All of this adds up to VPS providers paying for a limited amount of bandwidth.

Photo credit: Rusted Reality post

So what’s different about IaaS?

IaaS providers are charging by transfer actually used without imposing caps, and having to buy sufficient bandwidth to support that transfer without throttling, which involves some degree of oversupply from a capacity management perspective. That said, it still looks like a very high margin part of their business, and one that hasn’t become cheaper as a result of the cloud price wars.


[1] GreenQloud offers 1TB free with its servers then charges $0.08 per GB for transfer, so one of their Nano servers would come in at $212.10/month for my 3.5TB workload.
[2] IPv4 addresses are starting to become a significant cost contributor to very low end VPS offerings, which is why IPv6 only packages are starting to crop up.

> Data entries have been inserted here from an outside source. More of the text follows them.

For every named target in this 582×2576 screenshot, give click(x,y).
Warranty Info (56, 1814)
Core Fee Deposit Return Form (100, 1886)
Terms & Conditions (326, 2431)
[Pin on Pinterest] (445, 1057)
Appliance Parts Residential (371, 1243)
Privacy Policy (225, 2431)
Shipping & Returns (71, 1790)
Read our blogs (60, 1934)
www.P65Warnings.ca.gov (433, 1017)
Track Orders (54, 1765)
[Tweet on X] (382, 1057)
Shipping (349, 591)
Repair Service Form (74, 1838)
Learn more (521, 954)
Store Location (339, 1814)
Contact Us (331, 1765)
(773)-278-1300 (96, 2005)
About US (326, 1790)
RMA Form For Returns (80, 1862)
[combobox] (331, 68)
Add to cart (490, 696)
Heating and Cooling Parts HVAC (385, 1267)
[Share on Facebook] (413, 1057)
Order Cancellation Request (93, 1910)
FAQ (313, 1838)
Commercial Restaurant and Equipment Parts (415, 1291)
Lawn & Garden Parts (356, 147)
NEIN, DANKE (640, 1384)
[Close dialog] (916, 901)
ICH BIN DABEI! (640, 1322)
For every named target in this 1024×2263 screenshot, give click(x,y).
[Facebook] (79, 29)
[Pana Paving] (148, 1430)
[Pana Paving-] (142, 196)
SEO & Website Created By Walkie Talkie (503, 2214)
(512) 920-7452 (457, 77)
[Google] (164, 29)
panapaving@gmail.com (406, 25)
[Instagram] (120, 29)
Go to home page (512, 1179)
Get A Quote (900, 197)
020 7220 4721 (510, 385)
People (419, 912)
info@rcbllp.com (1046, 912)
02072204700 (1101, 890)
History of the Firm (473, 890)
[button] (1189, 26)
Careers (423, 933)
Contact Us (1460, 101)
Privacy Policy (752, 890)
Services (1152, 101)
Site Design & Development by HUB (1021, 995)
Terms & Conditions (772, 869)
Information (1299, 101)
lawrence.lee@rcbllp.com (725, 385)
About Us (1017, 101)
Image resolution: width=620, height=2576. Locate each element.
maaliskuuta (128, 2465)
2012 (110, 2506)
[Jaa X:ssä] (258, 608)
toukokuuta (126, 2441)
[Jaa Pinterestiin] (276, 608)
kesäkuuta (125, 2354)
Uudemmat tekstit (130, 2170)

This post originally appeared on the CohesiveFT blog as part of the Cloud Price Wars Series

5 Responses to “Cloud Price Wars – What about the network?”

  1. 1 @ndy

    If you buy a 100Mbps (or 1 or 10G) link in a colo facility you won’t necessarily get any transfer included. Are the costs you cite ($2/m) just the port fee?

    For “low” bandwidth use you can pay per GB, TB or 10s of TB.

    However, bandwidth is usually charged for at a “commit” level, independent of the underlying link: you pay for the *speed* that you use. This is usually calculated at the 95-percentile of the maximum *speed* you pushed that month. Users “commit” in advance and pay that price even if they don’t use it. If they go over then the charges are usually much higher. A typical “commit” on a 100Mbps link might be only a few Mbps. A quick google suggests ( that you might be paying £3 per Mbps per month so 10Mbps would cost you £30 and allow you to transfer 10Mbps constantly for 95% of the time (and bursting up to the link capacity for the remainder of the time).

    Let’s say there are 2,628,000 seconds in a month. Therefore you can transfer about 2.4TByte if you push 10Mbps for 95% of the time and nothing otherwise. That’s about £0.012 / GByte (excluding the port fee).

    Now, Amazon with have a much higher commit than that and will have many links. Some of their links will be “peering” links where the costs involved are different: commit usually applies to “transit”. “transit” is a connection where the provider will route your traffic to anywhere on The Internet. A “peering” connection is a link to just one other network (such as Google, or BBC, for example). The bandwidth is usually free across these “peering” links and the fees are just the cost of infrastructure; port fees, cabling, etc. (And “syndication” / “membership” and other administrative fees in the case of exchanges such as LINX.)

    Amazon (and other big network operators) will use peering to strategically manage their bandwidth bills and send as little data as possible via transit.

    The actual price the customer pays for bandwidth is a price based on the cost of the underlying asset, aggregated over all their customers, as well as Amazon’s costs involved in the equipment, peering arrangements, staff and management.

    At $0.12/GB you’re “only” paying Amazon a ~5x ($2 -> £1) for what you could possibly arrange for yourself (at cost), provided your had a really stable traffic profile.

  2. Probably also worth mentioning that Softlayer offer free inbound and internal private networking (across all their DCs), and their servers generally come with multi-TBs of outbound traffic included in the price. This remains one of their big advantages and is easy to miss when you’re comparing pricing between the big 3 public cloud providers (Amazon, Google and Microsoft).

    • Most of the clouds only charge for outbound Internet traffic (though some also charge for traffic between regions as it’s not just on their LAN then). I do agree that it’s worth looking out for bundles that include outbound traffic – the whole point of this post was to draw attention to what can be a hidden cost (and also a high margin item for the service providers).